Exercise aim.
Reproduce word for word the passage of the risk modelling text from "In information security, we" to "outside our field.)".

Selection.
=-=-=

Better than a risk matrix

There’s something better than a risk matrix? It’s a bold claim. But risk matrices have significant weaknesses, as I have discussed elsewhere.

In information security, we know (I hope) that our role is primarily concerned with the control of risk. We may agree that’s what we’re doing – but unless we can measure risk and show how our efforts change our risk exposure, where’s our credibility?

When suggesting we should measure risk in infosec, a common objection is that we can’t measure this – there are too many unknowns. But we do ourselves a disservice here: we know a lot. We’ve trained, we have experience. And much as I hate to use the term, we’re experts. (Certainly when compared to people outside our field.)

So we take our expert opinions, maybe some historical data and we feed it into a model. ‘Modelling’ can be an intimidating concept until we understand what we mean. We model all the time – tabletop DR exercises, threat modelling, run books, KPI projections. The point is once we know what we’re doing, it’s not intimidating at all.

So let’s get over that hump.

Risk modelling is a matter of statistics. Again, don’t let that put you off. You don’t need to be a stats whizz to use a statistical model. Many of us are engineers. We know how to use tools; we like using tools; we often make our own tools. Statistical models are simply tools; we just need to learn how to use them. We don’t necessarily need to be able to derive them. But usually we like to have some idea of what’s going on ‘under the hood’. So here’s a whistle-stop tour of the concepts underpinning the model I present below.

Distributions

Let’s say we’re finding out how many televisions there are in the households in our city. We take a poll, where each household reports how many televisions they have and then we plot a graph. The x-axis shows number of televisions, say from one to ten. The y-axis shows number of households with that number of televisions.

=-=-=

Dataset content.
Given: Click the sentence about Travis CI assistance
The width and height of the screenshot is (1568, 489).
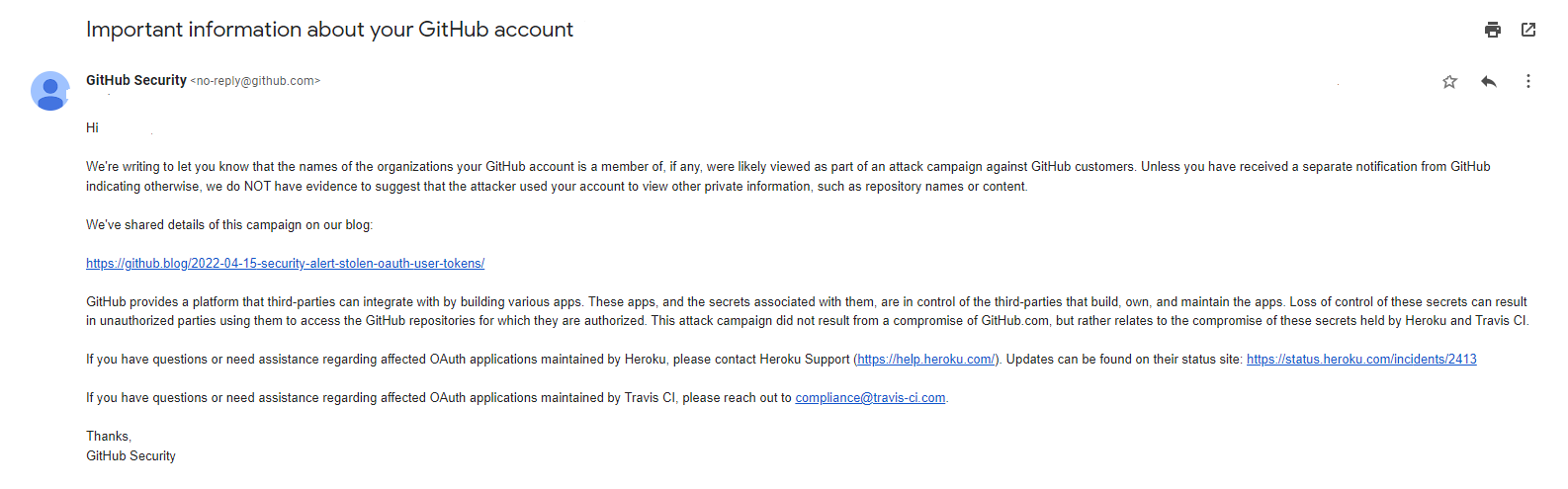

=-=-=

Worked answer.
In information security, we know (I hope) that our role is primarily concerned with the control of risk. We may agree that’s what we’re doing – but unless we can measure risk and show how our efforts change our risk exposure, where’s our credibility?

When suggesting we should measure risk in infosec, a common objection is that we can’t measure this – there are too many unknowns. But we do ourselves a disservice here: we know a lot. We’ve trained, we have experience. And much as I hate to use the term, we’re experts. (Certainly when compared to people outside our field.)